Voilà qui, un coup admis, aide à pénétrer dans une œuvre exigeante, difficilement résumable, où alternent, justement portés par le courant d’une conscience en action, citations retorses et aphorismes hermétiques, percées de méditations mélomanes et réflexions philosophiques d’un mysticisme échevelé. L’auteur, J. Roger Léveillé, ne se refuse pas non plus à l’autoréférence, citant par exemple Plage (1984) ou Ueno Takami, le poète japonais de son Soleil du lac qui se couche (2001).
« Cœur sacré », la première partie de l’ouvrage, est un chantier de notes librement (dé)structurées. Son titre est un clin d’œil à la paroisse du Sacré-Coeur, sise au centre-ville de Winnipeg, enclave où les souvenirs du narrateur le ramèneront, entièrement abandonné au temps, passé, perdu, à celui qui coule doucement sur le chemin vicinal de Ganiishomong, la « voie entre deux eaux » séparant le lac Manitoba du lac Francis qui relève, dans le contexte, de la métaphore fondatrice.

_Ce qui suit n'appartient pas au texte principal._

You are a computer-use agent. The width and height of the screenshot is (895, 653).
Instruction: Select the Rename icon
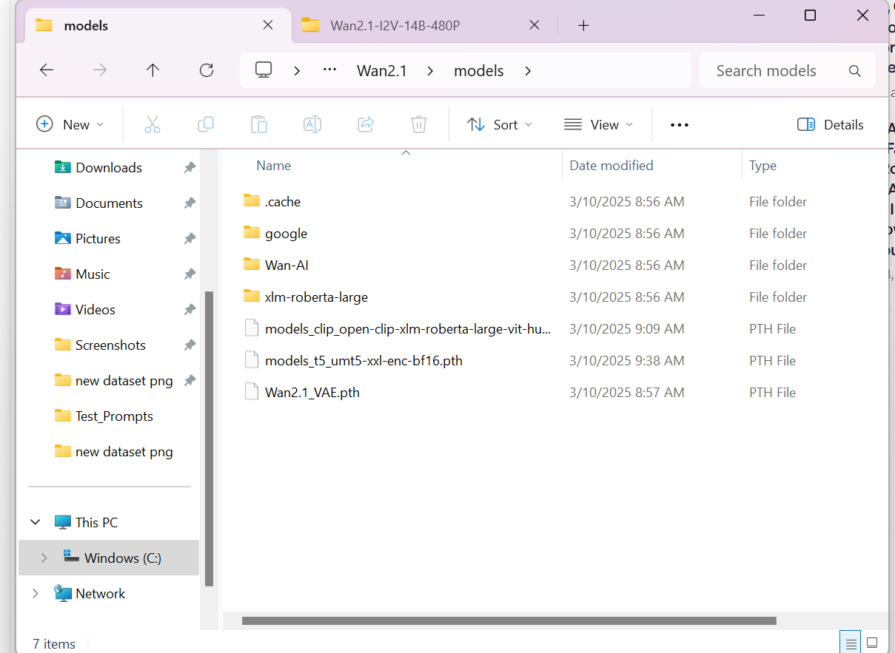coord(312,124)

« Roman », la seconde partie, offre ensuite une mise en récit sommaire de ces notes. Tanagara, elle aussi écrivaine, vient alors s’établir sur les berges du lac Manitoba afin d’y puiser l’inspiration. La femme se prélasse sur la plage, prend des notes à son tour et se livre à la contemplation de la nature. Ce sont d’ailleurs la facture contemplative et l’absence d’intrigue qui font du roman de J.R. Léveillé un objet polarisant. Si certains trouveront là prétexte aux rêveries extatiques, pour d’autres, peu sensibles au legs du Nouveau Roman, l’extase du temps tournera subrepticement au coït interrompu.